99bottlesofkombucha · 28/10/2025 11:47

You need to say we need to talk, and say to him when I put my finger on your nose this morning, it’s the kind of thing you do to me all the time to make our kids laugh. Do not ever do anything like it to me again after the way you reacted this morning. I certainly won’t be touching you like that again after you hit me and swore this morning. If you ever hit me again, I will call the police. You didn’t even apologise to me, so look at me and know I mean every word. Our child saw you hit me, I hope you meant every word of your apology to them but you have not apologised to me. If you ever hit me again I WILL call the police on you.

MO0N · 28/10/2025 11:53

Moonnstars · 28/10/2025 07:35

Give him time to cool off and then apologise. I would have been irritated too by that, any time not just in the morning and would also push someone away.
Hopefully he will also acknowledge that he shouldn't have sworn in front of your child.
Next time don't be so silly.

Oh look, Andrew Tate is on the thread.

CarrierbagsAndPJs · 28/10/2025 11:59

changingsonooneknows · 28/10/2025 07:38

so he shouldn’t swear in front of my child, but slapping me is ok?
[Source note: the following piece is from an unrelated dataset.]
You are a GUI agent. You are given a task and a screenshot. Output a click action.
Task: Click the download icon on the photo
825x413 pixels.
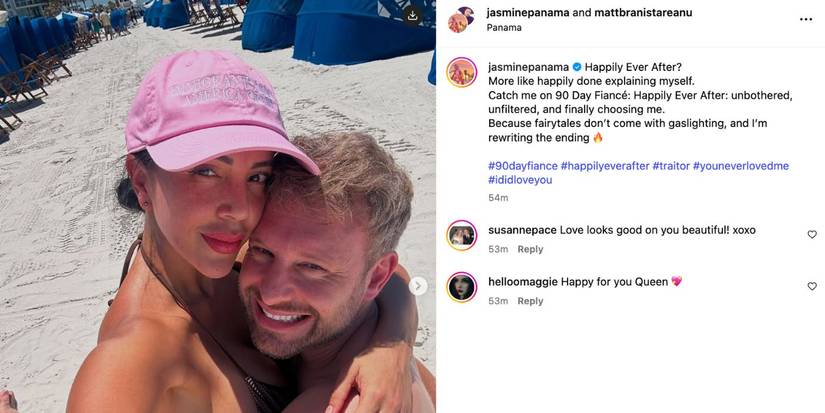coord(412,15)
I agree I was being annoying but he does that kind of thing to me, to make our child laugh I guess…sometimes I might get annoyed but briefly, I would never slap, scream and storm off in temper.

I never understand why some couples try to annoy each other. Especially to get a laugh from a toddler. Me and dh annoy each other enough without trying to. Why behave like that?

But no he should not have hit you at all. Would he hit the child if he did it, since you are both teaching your children to annoy people like this. Which again is ridiculous.

Espressosummer · 28/10/2025 12:25

itsgettingweird · 28/10/2025 11:17

You’re both idiots.

For a start teaching your child touching someone’s face when their eyes are shut is “funny” is highly inappropriate.

His reaction tells you why. The slap may have been fight or flight. Not great but your OP doesn’t give enough info for me to decide.

However it is NEVER ok to cover a breathing outlet of somebody - especially if they have their eyes closed. It’s never ok to touch someone intrusively if their eyes are closed and they can’t consent.

If it’s a game you both play you both need to stop now.

Ffs, so many posters on this thread so fucking unable to read and/or desperate to excuse a violent man. The slap wasn't a fight or flight response. We know that because he did a lot of other things before he slapped her shoulder.

Nearly50omg · 28/10/2025 12:27

HedwigEliza · 28/10/2025 07:54

His eyes were closed, and it was probably an instinctive reaction to someone messing around with his face - all the replies advising OP to leave him over this are frankly bizarre. What were you doing playing around with his face in the first place? You did something daft, he reacted instinctively. Both apologise and move on.

You are saying domestic abuse is ok ?!!!!

GertrudePerkinsPaperyThing · 28/10/2025 12:30

EasternEcho · 28/10/2025 10:51

Hitting out at a child would be abuse, and the same applies to an adult, no matter how many qualifiers you throw at it. A foot and leg response from tickling it is different, the leg itself reacts, as we know from the doctor's office when they test for reflexes. In this cae it was NOT a startle response. He got up, threw covers off, took the time to yell and swear, and THEN hit her.